Thanks to all contributors and users! Happy crawling! 

PS: something equally exciting is coming next ;-)



Thursday 16 January 2020

What's new in StormCrawler 1.16?

Happy new year!

StormCrawler 1.16 was released a couple of days ago. You can find the full list of changes on https://github.com/DigitalPebble/storm-crawler/milestone/26?closed=1

As usual, we recommend that all users upgrade to this version as it contains important fixes and performance improvements.

Dependency upgrades

  • Tika 1.23 (#771)
  • ES 7.5.0 (#770
  • jackson-databind from 2.9.9.2 to 2.9.10.1 dependency (#767)

Core

  • OKHttp configure authentication for proxies (#751)
  • Make URLBuffer configurable + AbstractURLBuffer uses URLPartitioner (#754)
  • /bugfix/ okhttp protocol: reliably mark trimmed content because of content limit (#757)
  • /!breaking!/ urlbuffer code in a separate package + 2 new implementations (#764)
  • Crawl-delay handling: allow `fetcher.max.crawl.delay` exceed 300 sec.(#768)
  • okhttp protocol: HTTP request header lacks protocol name and version (#775)
  • Locking mechanism for Metadata objects (#781)

LangID

  • /bugfix/ langID parse filter gets stuck (#758)

Elasticsearch

  • /bugfix/ Fix NullPointerException in JSONResourceWrappers  (#760)
  • ES specify field used for grouping the URLs explicitly in mapping (#761)
  • Use search after for pagination in HybridSpout (#762)
  • Filter queries in ES can be defined as lists (#765)
  • es.status.bucket.sort.field can take a list of values (#766)
  • Archetype for SC+Elasticsearch (#773)
  • ES merge seed injection into crawl topology (#778)
  • Kibana - change format of templates to ndjson (#780)
  • /bugfix/ HybridSpout get key for results when prefixed by "metadata." (#782)
  • AggregationSpout to store sortValues for the last result of each bucket (#783)
  • Import Kibana dashboards using the API (#785)
  • Include Kibana script and resources in ES archetype (#786)

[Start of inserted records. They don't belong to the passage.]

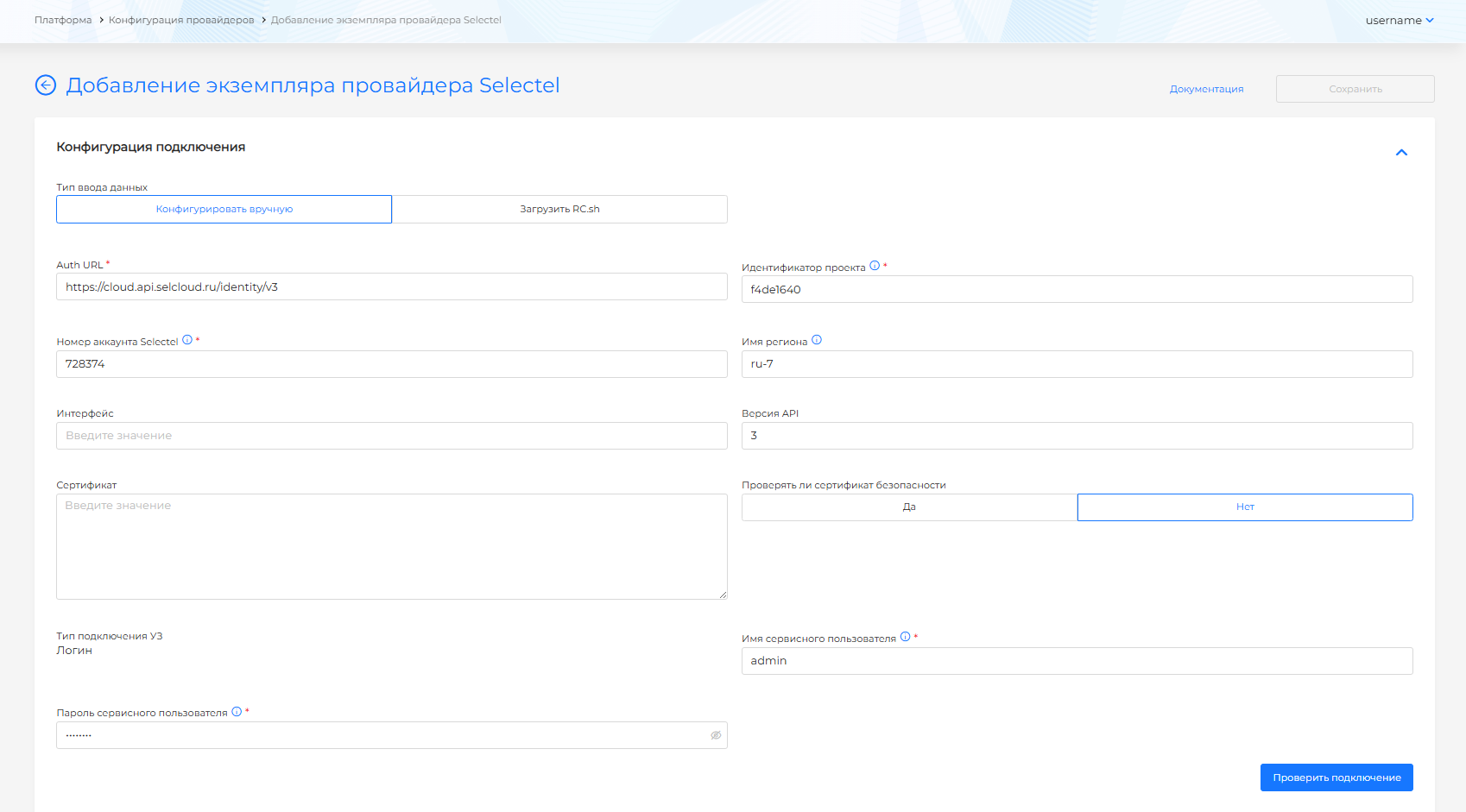Click info icon next to Идентификатор проекта
The height and width of the screenshot is (812, 1466).
pyautogui.click(x=875, y=266)
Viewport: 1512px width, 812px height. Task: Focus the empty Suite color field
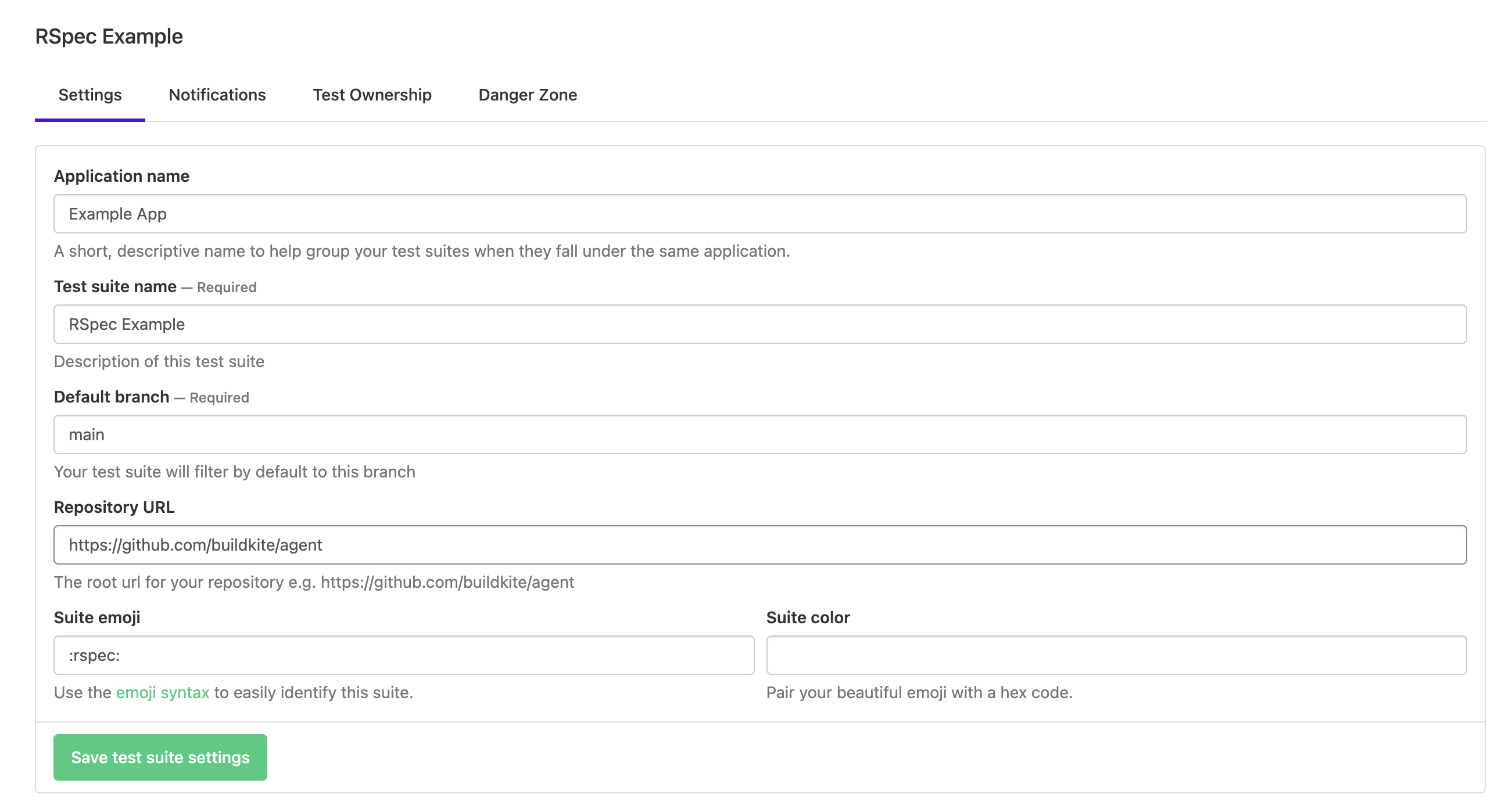click(1116, 655)
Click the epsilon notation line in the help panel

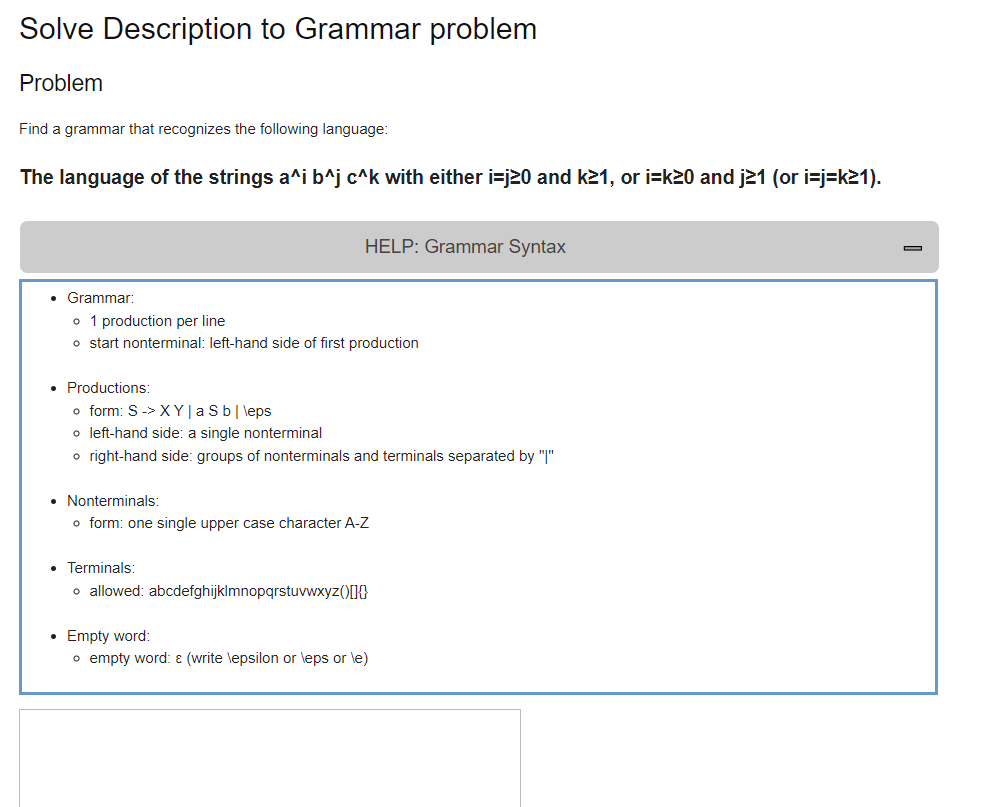click(x=229, y=658)
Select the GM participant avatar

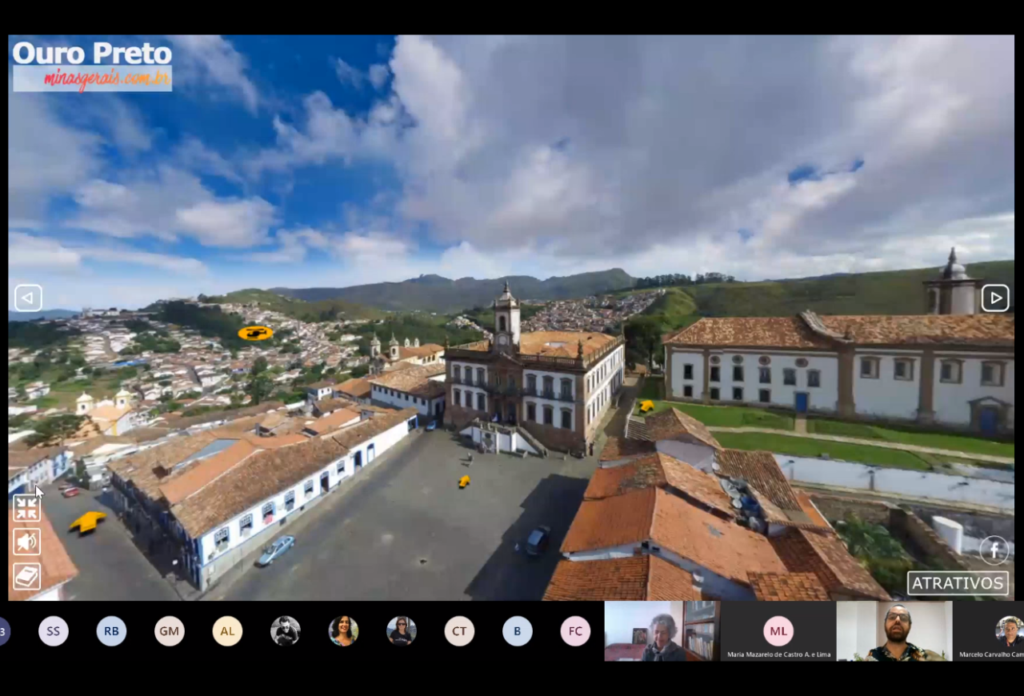pos(169,631)
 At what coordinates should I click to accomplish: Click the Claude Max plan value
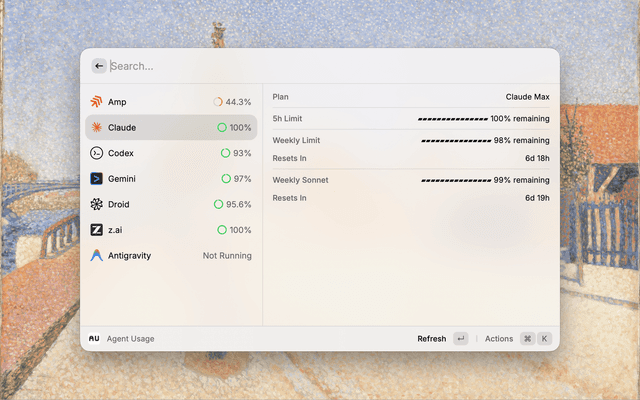527,97
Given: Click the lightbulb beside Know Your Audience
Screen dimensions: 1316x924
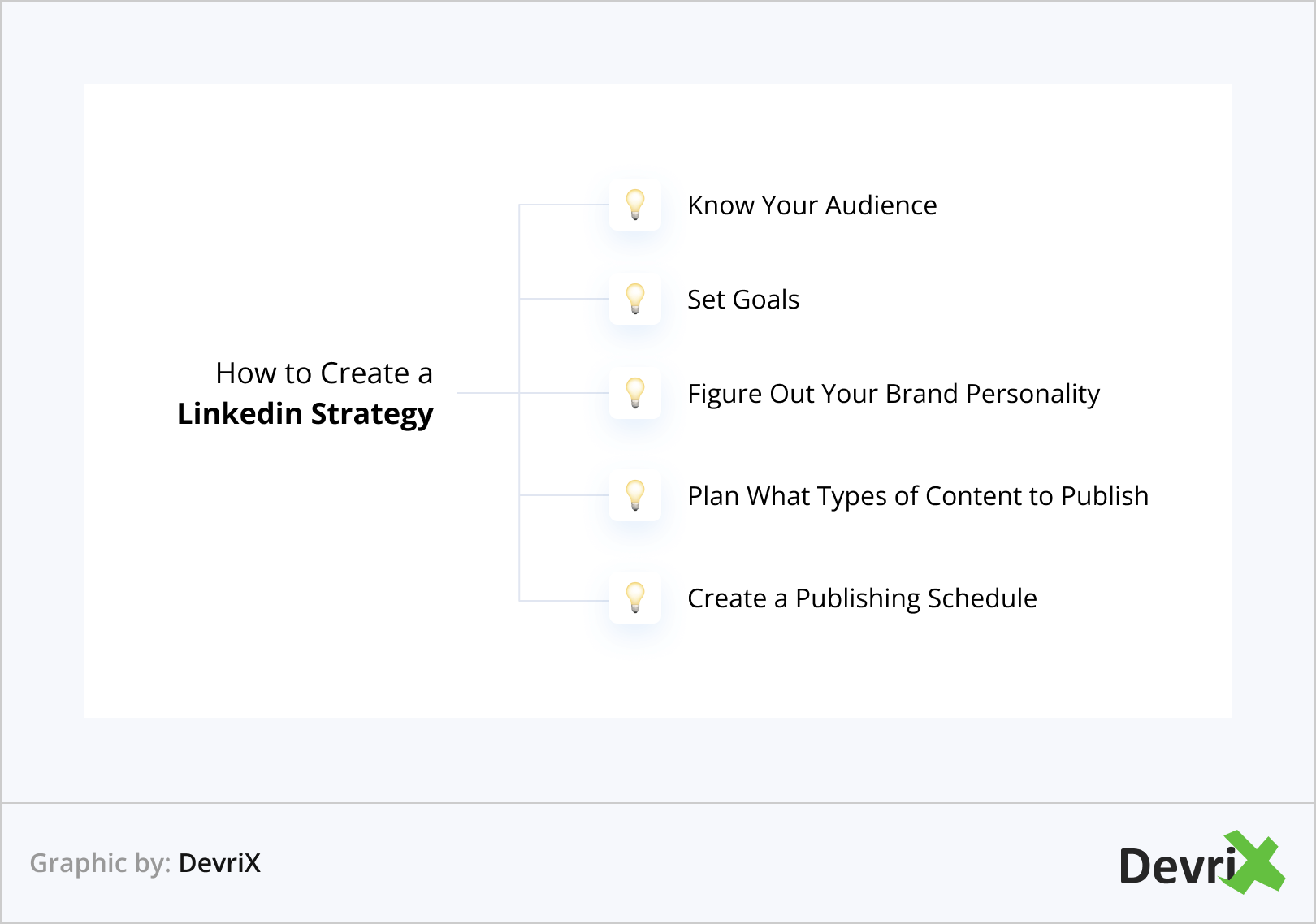Looking at the screenshot, I should coord(635,205).
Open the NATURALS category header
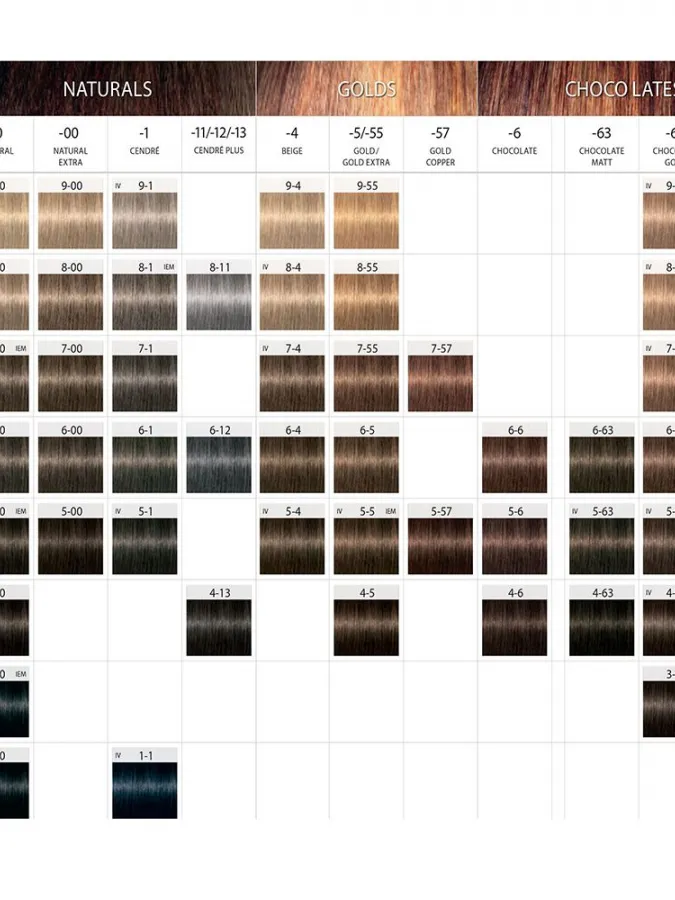The image size is (675, 900). click(107, 89)
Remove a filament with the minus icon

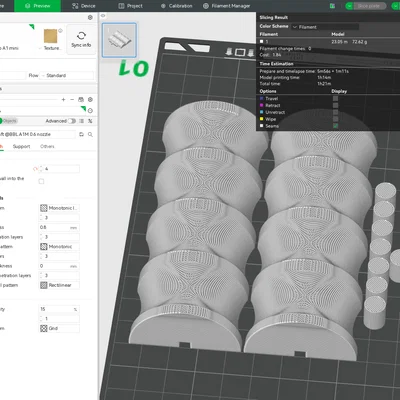pos(72,99)
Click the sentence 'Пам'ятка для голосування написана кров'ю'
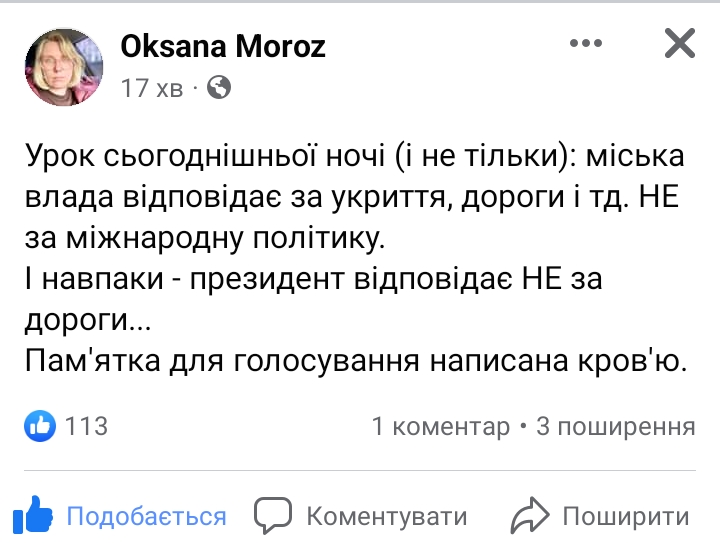The image size is (720, 543). pos(356,362)
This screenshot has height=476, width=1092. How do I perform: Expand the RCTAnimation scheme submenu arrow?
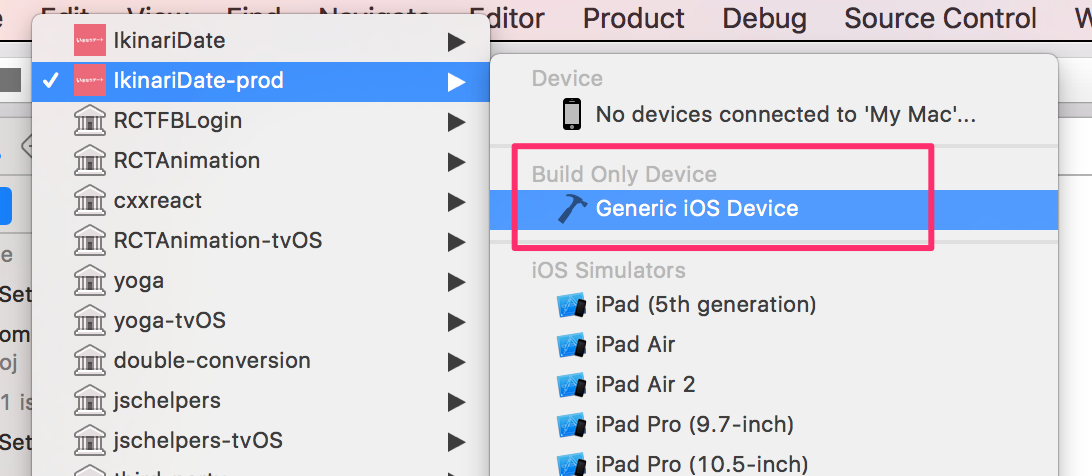456,161
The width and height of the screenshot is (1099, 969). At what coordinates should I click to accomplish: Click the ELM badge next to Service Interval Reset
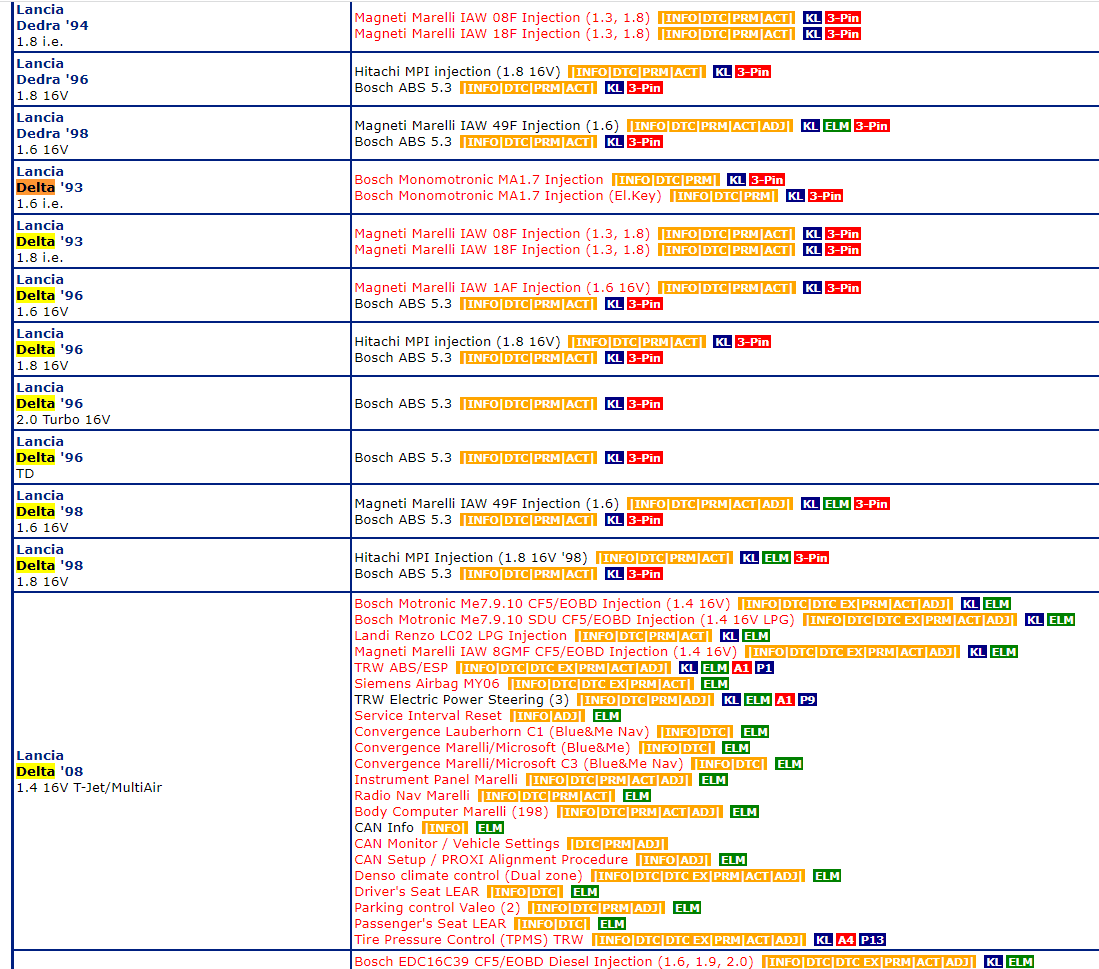click(x=607, y=716)
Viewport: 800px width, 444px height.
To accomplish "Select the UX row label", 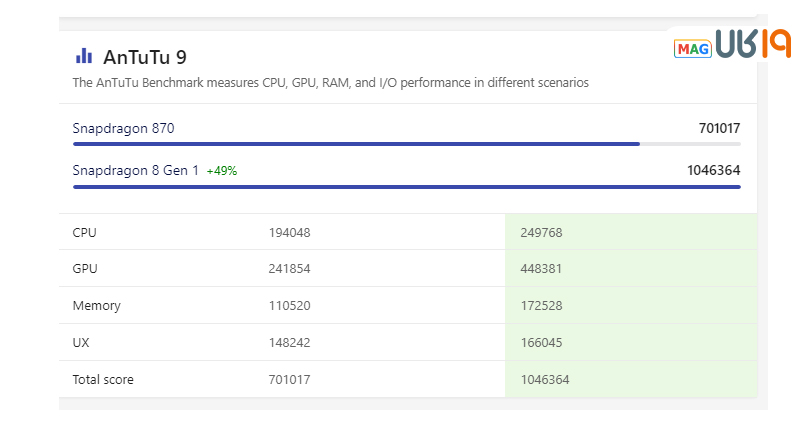I will click(x=81, y=343).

One of the main improvements in 1.16 is the addition of a Maven archetype to generate a crawl topology using Elasticsearch as a backend (#773). This is done by calling

mvn archetype:generate -DarchetypeGroupId=com.digitalpebble.stormcrawler -DarchetypeArtifactId=storm-crawler-elasticsearch-archetype -DarchetypeVersion=LATEST

The generated project also contains a script and resources to load templates into Kibana.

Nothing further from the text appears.